1. Calculate the theoretical price of stock index futures and estimate the upper and lower limits of the no-arbitrage interval of stock index futures contracts. The determination of the upper and lower limits of no-arbitrage interval is related to many parameters, such as lending rate, market liquidity, market impact cost, transaction cost and so on. By determining the parameter generation formula, you can get the arbitrage-free interval that suits you. Because the arbitrage opportunity is fleeting, the calculation of the no-arbitrage interval should be completed in time, and the actual operation is often carried out with the help of computer programmed trading.
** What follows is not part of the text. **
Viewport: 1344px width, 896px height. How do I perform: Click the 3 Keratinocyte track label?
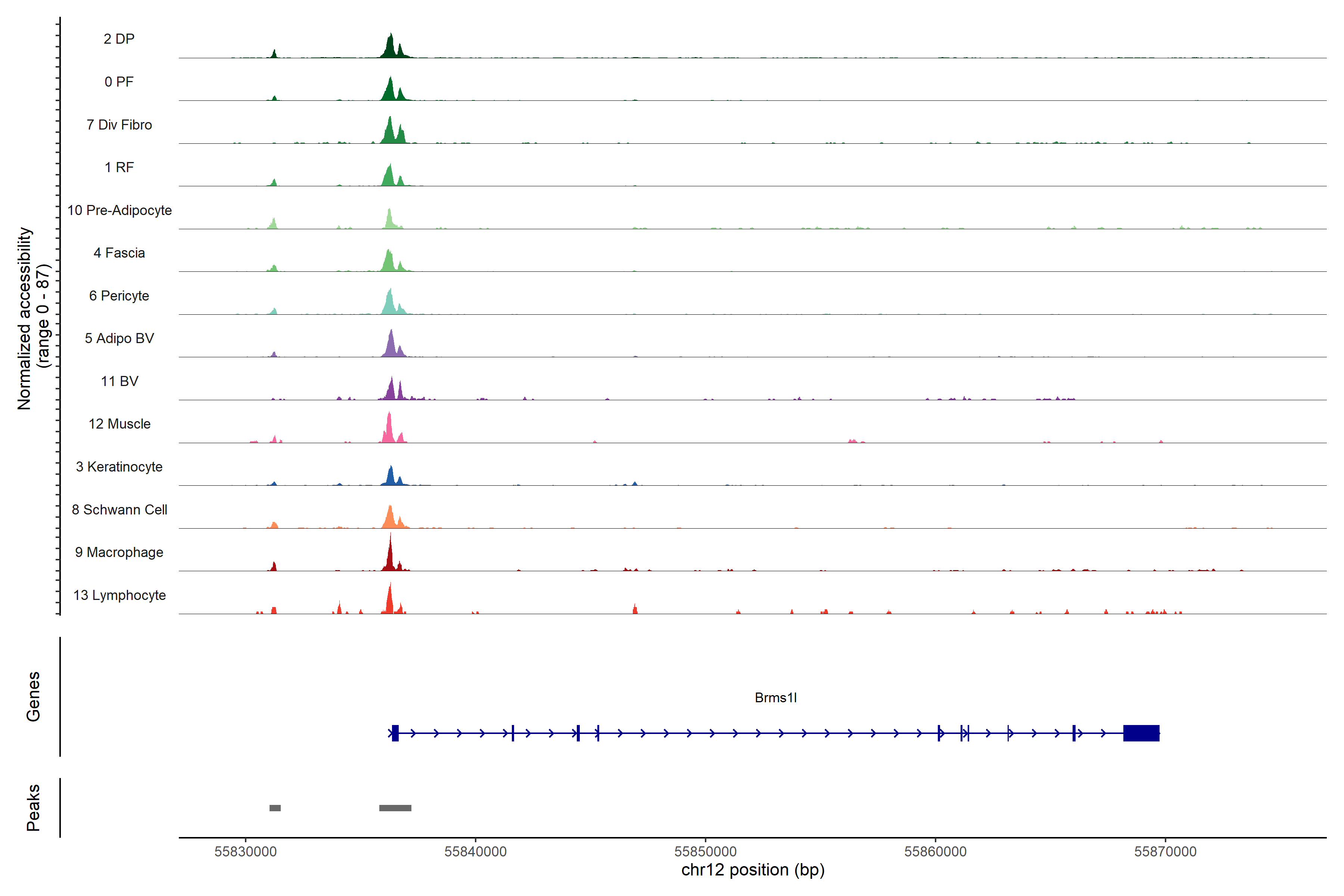119,467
2. Judge whether there are arbitrage opportunities. By monitoring the futures contract price trend and comparing it with the no-arbitrage interval, we can judge whether there is arbitrage opportunity. Only when the futures price falls below or above the upper limit of the no-arbitrage interval will there be operational arbitrage opportunity.

3. Determine the transaction scale. When determining the transaction scale, we should consider the expected profit level and the impact of the transaction scale on the market impact. If the transaction scale is too large, the impact cost will be high, thus reducing the arbitrage profit. In addition, we should also consider the possibility of margin financing and securities lending, and we can do reverse basis arbitrage.

4. Conduct stock index futures contracts and stock trading at the same time.

5. Monitor the profit and loss of arbitrage position and decide whether to increase or decrease the position.